Fatal brain-eating amoeba may have come from woman’s neti pot

Американская пенсионерка едва не лишилась мозга из-за питья загрязненной воды

Американская пенсионерка едва не лишилась мозга из-за питья загрязненной воды

Whether it's from a cold or allergies, a runny or stuffy nose is incredibly annoying, and one of the at-home treatments that's gained traction in recent years is the use of a "neti pot" to run water through the sinuses. Ultimately, the 69-year-old woman died a month later after the surgery.

Dr. Jennifer Cope, a CDC epidemiologist, told the Seattle Times that three types of brain-eating amoebas have been identified as causing these types of fatal infections: Naegleria fowleri, Acanthamoeba spp. and B. mandrillaris.

A fatal brain infection reportedly took the life a Seattle woman who doctors believe improperly used a neti pot.

A neti pot is a teapot shaped product used to rinse out the sinuses and naval cavity, according to a study recently published in the International Journal of Infectious Diseases.

A year after the rash first appeared, she suffered a seizure. Her doctor told her it was rosacea and prescribed an ointment, according to the report. The mass was growing, and new lesions were starting to show up. Tap water can contain tiny organisms that are safe to drink but could survive in nasal passages.

There are warnings on neti pots that say, "Do not use with tap water".

Американская пенсионерка едва не лишилась мозга из-за питья загрязненной воды

Doctors thought a tumour was the reason for her collapse and a CT scan at the Swedish Medical Center showed a 1.5cm lesion on her brain.

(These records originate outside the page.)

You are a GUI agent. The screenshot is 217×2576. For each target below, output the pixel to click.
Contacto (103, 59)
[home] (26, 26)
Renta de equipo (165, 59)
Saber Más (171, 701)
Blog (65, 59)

The US Centers for Disease Control and Prevention rushed the anti-amoeba drug miltefosine to Seattle to try to save the woman's life, but she fell into a coma and died.

Once it has infected a person, the amoeba can cause an incredibly serious and nearly universally fatal condition known as "granulomateous amoebic encephalitis", or GAE.

It goes without saying, but if you regularly use neti pots or similar sinus irrigation devices, always make sure you're using sterile water and not whatever is coming out of your tap. There were three similar US cases from 2008 to 2017.

Damaged tissue was removed, and the woman was discharged home. They hope her case will let other doctors know to consider an amoeba infection if a patient gets a sore or rash on the nose after rinsing their sinuses. "So that's what we suspect is the source of the infection".